In the bids extension, the description of BidsStatistic.date suggests that BidsStatistic.value should be overwritten rather than a new statistic added to Bids.statistics.

I don't think this is a blocker to having a common Statistic object.

duncandewhurst commented 2 years ago

@jpmckinney based on the above, do you have any thoughts on whether or not to replace Observation and BidsStatistic with a common definition?

jpmckinney commented 2 years ago

Thanks for the research!

In retrospect, observations and statistics are not the same concept, so it makes sense to have different definitions.

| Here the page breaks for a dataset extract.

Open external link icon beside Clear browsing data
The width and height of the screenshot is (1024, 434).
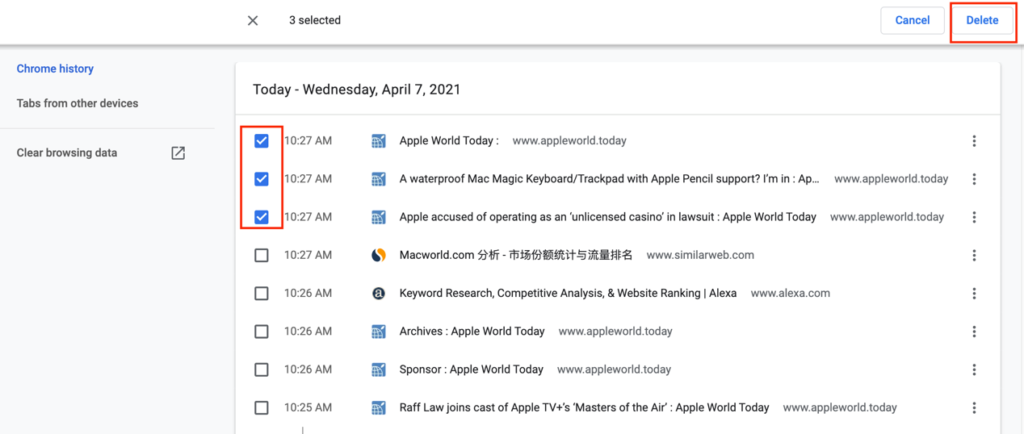[x=178, y=153]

However, they ought to be aligned where possible. The differences identified are (if I read correctly):

For 1.2, we can make breaking changes to these extensions (and potentially merge bids into OCDS https://github.com/open-contracting/standard/issues/1179).

That said, I don't think the alignment is of sufficient value to warrant the breaking change, so I would be in favor of leaving the fields as-is.

That said, we can still rename the definition as in the issue description, and update field titles/descriptions to allow the Statistic definition to be used in non-bid contexts.

duncandewhurst commented 2 years ago

Sounds good to me!

odscjen commented 2 years ago

So BidStatistic is to be renamed Statistic. Does this involve deprecating BidStatistic and creating a new definition for Statistic based on BidStatistic, or is it enough to just alter BidStatistic and explain the changes in the change log?

jpmckinney commented 2 years ago

It's enough to do the latter, as JSON Schema definitions are considered an implementation detail.

odscjen commented 2 years ago

should bidStatistics.csv also be renamed to statistics.csv? All the codes in it are bid specific but as it's an open codelist publishers can add their own non-bid specific ones, so the rename would just be to align the list with its parent object.

jpmckinney commented 2 years ago

Good catch. We usually go with singular, so statistic.csv.